§ **Short problem A**: State how many lines in the listing below contain the string "screenshot", counting only matches with the same case. Give the number alone.

§ **Text section**:

--------

Downtown Vancouver, in British Columbia (BC), Canada was the place to be for a two-day briefing on the Canadian wood pellet industry. Whilst some of the generic topics on the agenda were the same as for other recent pellet conferences, the issues in the discussions were entirely from a Canadian perspective. In short it proved an ideal opportunity to gain an understanding and specific insight into the Canadian and BC situation.

Held in mid-November over 320 delegates hailing from Europe, Asia and North America made their way to Vancouver for the final major international pellet industry event of 2014. On paper the Wood Pellet Association of Canada (WPAC) conference agenda with important generic topics like health, safety, sustainability and global market updates was similar to the recent USIPA conference in Miami, USA and the Pellet Industry Forum in Berlin, Germany. Indeed several speakers presented or were panellists at all three events, for example Arnold Dale from Ekman & Co., and Henry Pease from RWE. However what made the WPAC conference different was that the issues in the discussions, formal and informal alike were entirely from a Canadian perspective and at times seemingly specific to the BC pellet industry.

Growth potential

There are 11 pellet plants in operation, another two under construction and a further five or so have been announced. The lion’s share of current Canadian production is produced and shipped out via ports in Vancouver and Prince Rupert both of which have developed sizeable pellet receiving and storage terminals.

Seth Walker, Bioenergy Economist with RISI and main author of RISI’s 2014 Global Wood Pellet Demand Study published earlier this year, provided the global pellet outlook.

– On a global basis wood pellet demand is estimated to grow from an estimated 23 million metric tonnes in 2014 to 50 million metric tonnes in 2024, Walker suggested.

--------

§ **Dataset rows**:
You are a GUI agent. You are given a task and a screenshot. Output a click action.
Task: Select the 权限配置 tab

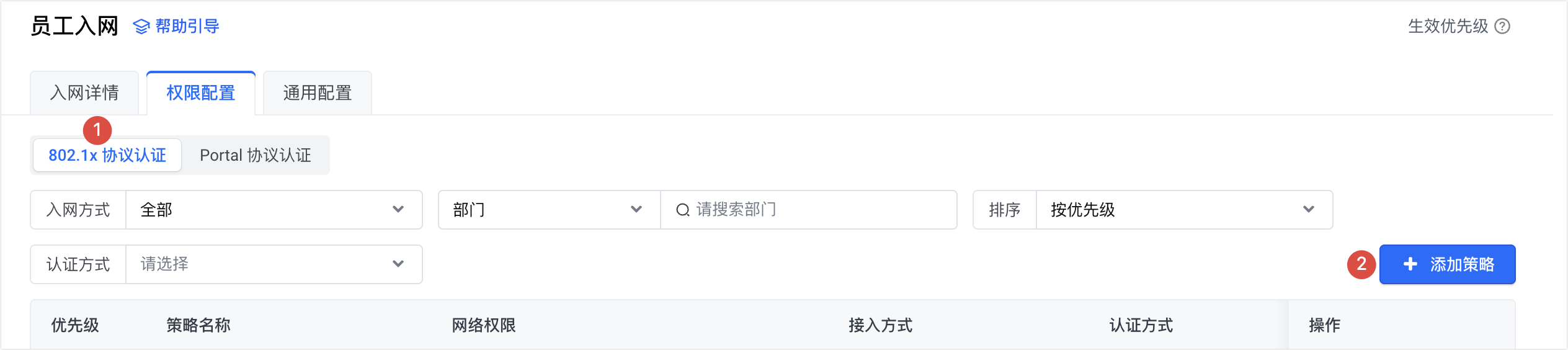[200, 93]
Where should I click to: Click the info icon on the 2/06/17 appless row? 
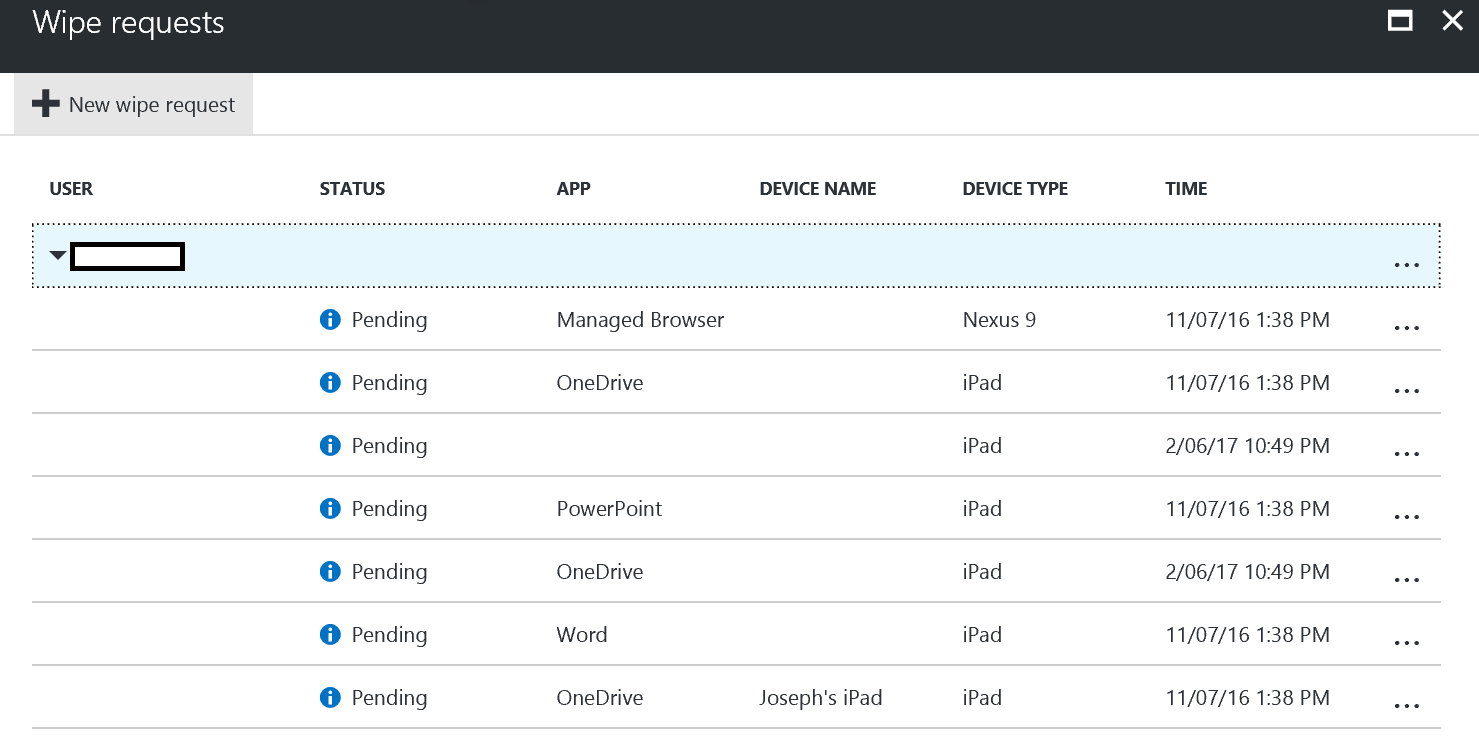coord(330,445)
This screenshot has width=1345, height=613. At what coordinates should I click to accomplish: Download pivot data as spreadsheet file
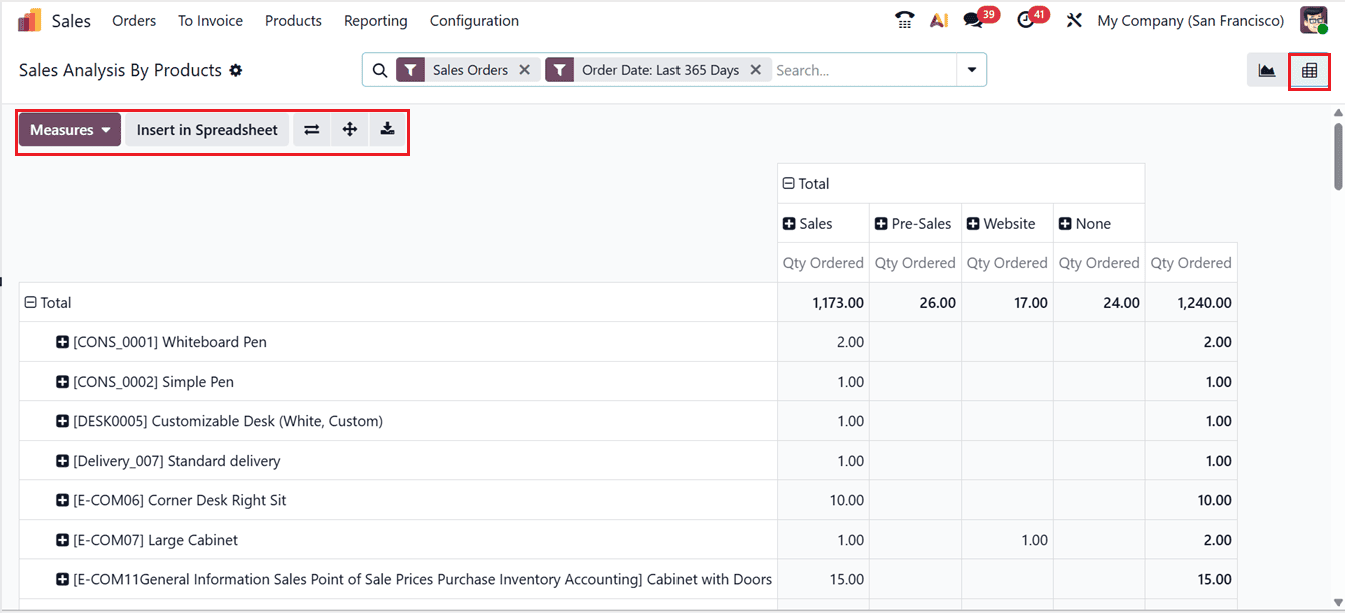point(387,129)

--------

§ **Short problem B**: According to the piece on the Canadian wood pellet conference, how many delegates attended the event in Vancouver?

§ **Complete output A**: 2

§ **Complete output B**: Over 320 delegates attended.